Nowadays we talk a lot about global warming, but how bad is the situation actually? Is there any effect of so much discussion into the total world emissions? To assess these questions, I was motivated to do my own (humble) comparison between the performance of an ARIMA Model and a LSTM Recurrent Neural Network in forecasting the World's CO2 emissions.
As this project considers the world as a one entity, I recommend to watch this video: Who Is Responsible For Climate Change? – Who Needs To Fix It?. It is difficult for us as humans to dimension the magnitude of the problem, but the video made by Kurzgesagt – In a Nutshell helps not only to understand the size of the problem, but also its complexity with regard to equal development oportunities for the countries of the world. I hope this project can not only be a nice comparison between Arima and LSTM Models in Forecasting, but I also hope that this can be an input for the discussion and awareness of the global warming situation to everyone who reads it. If you have any comment let me know :)
- This project aims to forecasting the amount of CO2 Emissions worldwide for the next 10 years (Period 2021 - 2030)

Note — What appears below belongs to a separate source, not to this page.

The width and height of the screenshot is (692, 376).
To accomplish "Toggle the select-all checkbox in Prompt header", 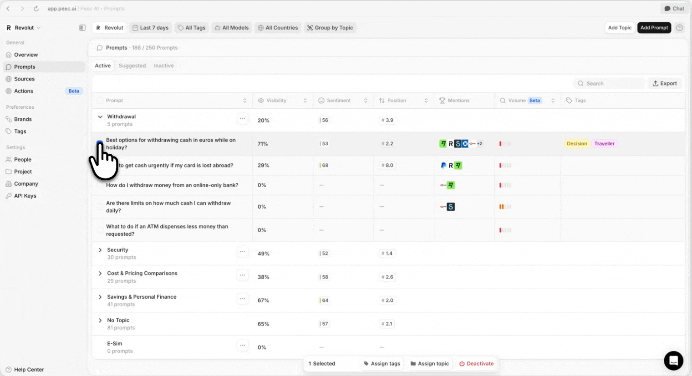I will 100,101.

- For that two models will be tested:
- Autoregressive Integrated Moving Average (ARIMA) Model
- Long Short-Term Memory (LSTM) Recurrent Neural Network (RNN) Model
- Clearly, both models showed an upward trend
- While the LSTM Model exhibits a deceleration over time in the behavior of the CO2 Emissions, the ARIMA Model exhibits basically a constant (but rather high) rate of emission
- According to an IEA article the cumulated World's CO2 Emissions in 2021 were 36.3 Billion Tonnes. Considering this:
- The LSTM Model forecasts 35.4 Billion Tonnes for 2021, which underestimates the real value by 2.5%
- The ARIMA Model forecasts 33.7 Billion Tonnes for 2021, which underestimates the real value by 7.2%
- According to the information give by the IEA article, the LSTM Model would be more precise into forecasting the actual emissions for 2021. Nonetheless, the ARIMA Model starts its prediction after the decrease in emissions due to the pandemic, an therefore might be unaccurate.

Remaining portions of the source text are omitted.